DEAP | Digital Environmental Assessment Program |
FAIR | Findable, Accessible, Interoperable and Reusable |
Introduction
The main impediment to the widespread sharing of ecological plot-based survey data within Australia is the lack of established standards for data representation and data exchange. In Australia, state and territory governments collect and store ecological data in siloed databases with application schemas designed for their business and reporting needs. The data stored in these databases are the result of plot-based surveys carried out across Australia. But despite the data being the same kind of data, they are often collected with different survey protocols and stored in varying formats and structures.
The unstandardised language and structure used across the different datasets make it difficult for data aggregators such as the Australian Federal Government. Enormous amounts of time and effort are required to interpret and integrate cross-jurisdictional data to deliver timely reports such as environmental impact assessments for policymakers.
To fix this, TERN has developed Plot-X, a data exchange standard for plot-based survey data. Plot-X will enable lossless data exchange between organisations by utilising a unified conceptual model based on the Observations and Measurements standard and supported by community-driven controlled vocabularies.
Background
The DAWE, TERN, and other aggregators of ecological data in Australia spend large amounts of manpower and machine power to integrate disparate datasets across Australia. The integration of each new dataset into one of the aggregator systems requires a phenomenal amount of domain knowledge as well as technical expertise to work. The difficulty in exchanging this complex data resulted in siloed data with very little value outside of its original purpose of collection. Furthermore, with natural disasters such as the 2019-2020 bushfires across Australia, the Australian Government, and many ecological researchers acknowledged and highlighted the need for a way to deliver vegetation reports in a timely manner across government jurisdictions by data exchange.
Some frameworks exist within Australia to integrate vegetation data across state and territory governments. The National Vegetation Information System (NVIS) is a framework developed to make Australian vegetation data comparable at a high level. It contains some key essential variables, but most importantly, NVIS describes the structural formation of Australian vegetation in a standardised way.
TERN aggregates plot-based survey data from different sources as part of its new ecological integration platform named EcoPlots. TERN’s solution to harmonising and integrating ecological plot-based survey data employs a Semantic Web solution, largely based on the W3C’s SSN and SOSA ontologies. The Plot-X standard is mostly based on the pre-existing work of TERN’s EcoPlots platform.

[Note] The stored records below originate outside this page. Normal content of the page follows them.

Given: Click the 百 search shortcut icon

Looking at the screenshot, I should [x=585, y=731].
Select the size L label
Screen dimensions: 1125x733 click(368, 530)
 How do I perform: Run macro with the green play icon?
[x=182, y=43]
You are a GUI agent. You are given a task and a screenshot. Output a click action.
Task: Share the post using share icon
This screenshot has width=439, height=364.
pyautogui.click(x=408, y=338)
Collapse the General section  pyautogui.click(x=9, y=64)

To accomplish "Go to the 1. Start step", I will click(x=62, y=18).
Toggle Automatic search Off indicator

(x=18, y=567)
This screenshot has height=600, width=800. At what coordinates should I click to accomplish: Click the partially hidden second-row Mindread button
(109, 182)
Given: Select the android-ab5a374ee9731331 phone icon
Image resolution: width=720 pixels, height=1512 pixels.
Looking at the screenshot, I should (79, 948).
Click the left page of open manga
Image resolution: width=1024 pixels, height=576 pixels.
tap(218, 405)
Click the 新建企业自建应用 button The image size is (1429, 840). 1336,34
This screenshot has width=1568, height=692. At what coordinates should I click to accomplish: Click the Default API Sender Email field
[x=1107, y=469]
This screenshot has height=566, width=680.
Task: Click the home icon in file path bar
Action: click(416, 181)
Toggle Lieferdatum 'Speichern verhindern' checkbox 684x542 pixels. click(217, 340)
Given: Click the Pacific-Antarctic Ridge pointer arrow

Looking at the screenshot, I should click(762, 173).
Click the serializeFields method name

Internationally, some frameworks and standards are available for vegetation and earth observations. Firstly, Veg-X, an XML-based data exchange standard for vegetation data, published in 2011. Veg-X is one of the few standards for ecological plot-based surveys that acknowledge the importance of representing the feature of interest (i.e. measured variable) accurately at the different granularity levels (e.g. measurements made at the plant individual level and measurements made at the aggregation of plant individuals level). It is difficult to assess whether Veg-X is still actively being used or developed.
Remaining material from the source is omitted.